In 2017 Scottish born Choreographer Rosie Kay produced a dance piece called MK Ultra– which has been described as a “thoroughly researched exploration of the rise of the Illuminati conspiracy in modern culture with filmmaker Adam Curtis’ documentary elements to create a new kind of dance work.”
Although the piece was on tour four years ago, the subject matter seemed to pre-empt an explosion in conspiracy theories about to come out of the closet and divide an entire populace. In case you are not aware, MK Ultra was a secret CIA operation developed to carry out mind control and behavioural modification experiments on an unsuspecting American Public from the early 1950’s to the early 1970’s. Much of the information has now been declassified and can be easily found through a simple search on Wiki… although most of the documents were destroyed in 1975. While the experiments apparently stopped in the early 70’s many people believe the project and others like it continue in ever more sophisticated forms and is particularly prevalent within the pop industry…hyper sexualisation being one of the chief features.
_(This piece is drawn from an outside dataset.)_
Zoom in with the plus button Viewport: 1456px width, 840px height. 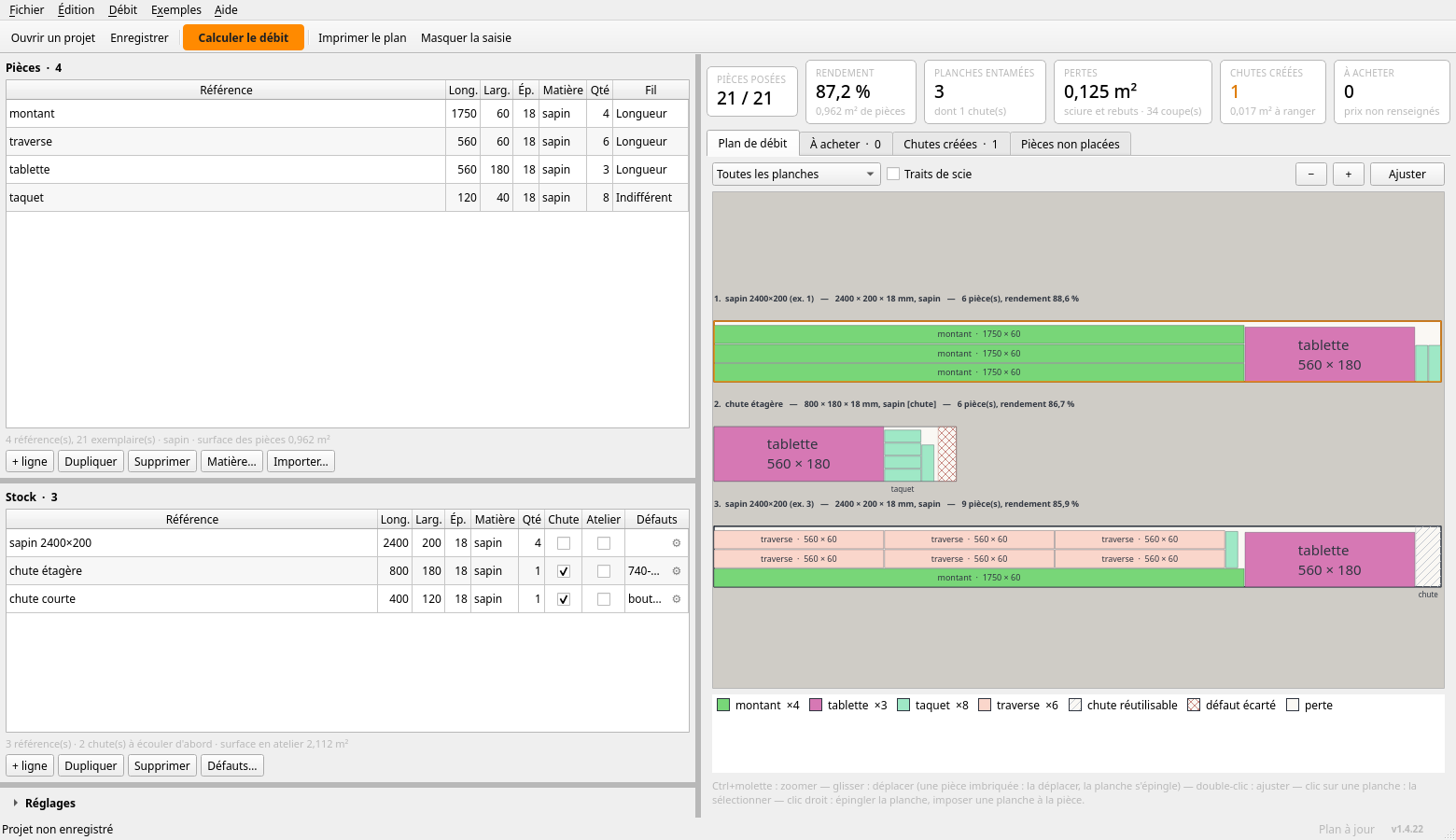(x=1348, y=175)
MK Ultra the show toured all the big theatres in the UK, receiving rave reviews in mainstream publications such as the Guardian and The Evening Standard. High school kids at GCSE level were interviewed about their thoughts on MK Ultra and some of the comments were used in the production… teenagers were encouraged to see the show. What I find interesting is that while most of the population were unaware of MK Ultra, the show easily entered mainstream performance & Art. When asked, many of the audience said they didn’t know if there was any truth to the story but had enjoyed a vibrant and dynamic performance, nonetheless. Ms Kay said she had taken her research ‘with a pinch of salt’.
The intention of this post is not to debate the truth or untruth of a continuing MK Ultra, but to consider the cultural phenomenon of a society divided between a growing number of people known as ‘truthers’, and those who refuse to tolerate what they consider to be ridiculous, crazy nonsense. There’s not much middle ground here it would seem, and this is reflected in the disparity between only a small section of society even knowing about MK Ultra and the show becoming a box office hit. I think that’s quite odd.
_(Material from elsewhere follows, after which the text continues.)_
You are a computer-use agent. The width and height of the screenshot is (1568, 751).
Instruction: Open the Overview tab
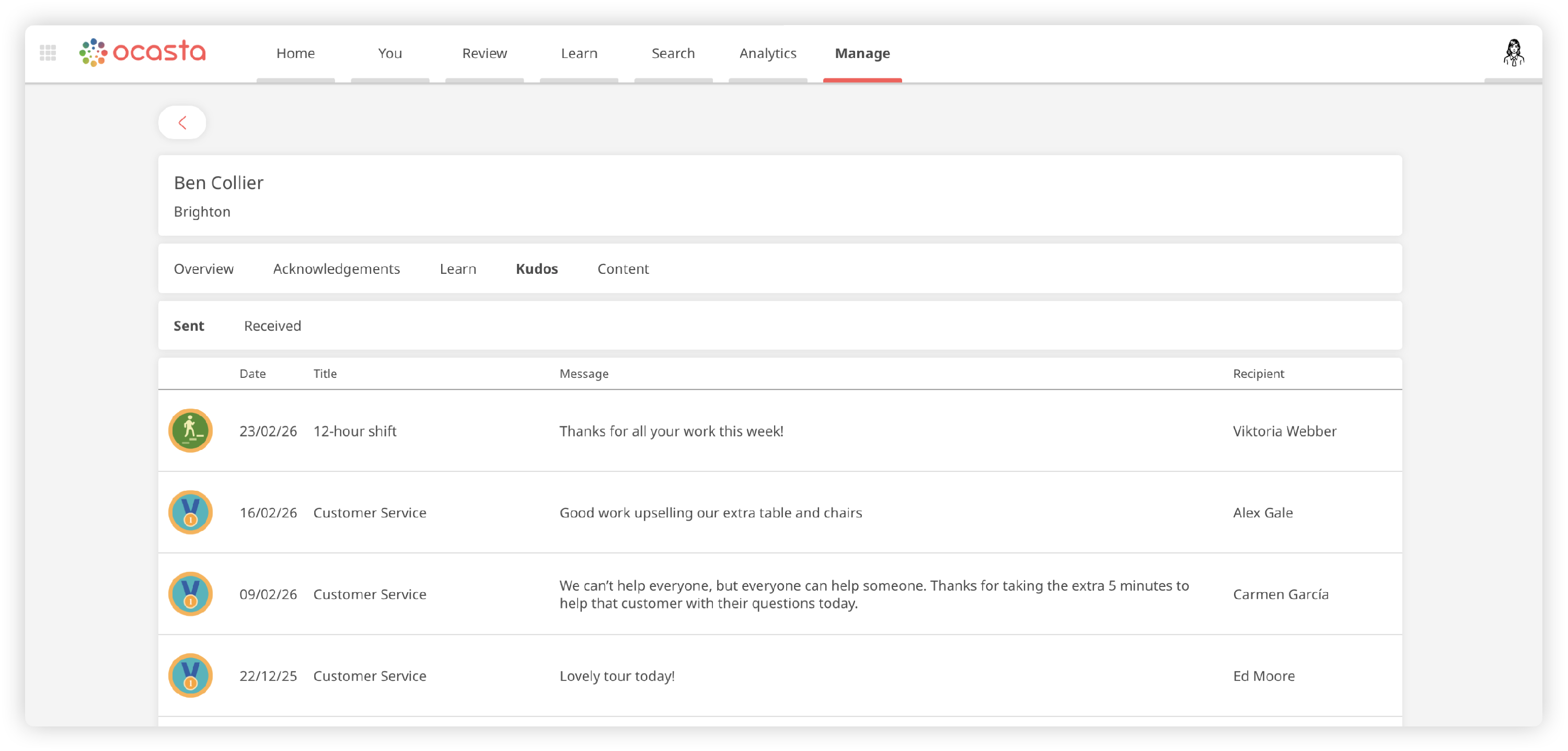(x=203, y=269)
Whether MK ultra continues to brainwash society, or the experiments did indeed stop 50 years ago, I am in no position to say but from a psycho-spiritual perspective a deep strata in the human psyche has been awakened and is now alive in our consciousness.
There is much I could say about this… I’ve been looking into MK Ultra and other ‘black ops’ as part of my Chiron in Aries in research. But more personally, in 2012 I came within the orbit of these so-called conspiracy theories in a very real way when I was asked to help a woman who was ‘waking up’ from her programming. Through getting to know her and her husband I was ‘educated’ in the details of the operation; I met other women claiming the same thing. It blew my mind. The events and experiences of that time took me down a deep rabbit hole… I got lost in the mystery for years. I found no resolve, resolution, or answers to explain the experiences of these women and consequently my own experiences. Instead I was led on an incredible journey into a mysterious realm where things were not as they seemed and reality was not, as typically presented, a single thread but a multi-dimensional tapestry.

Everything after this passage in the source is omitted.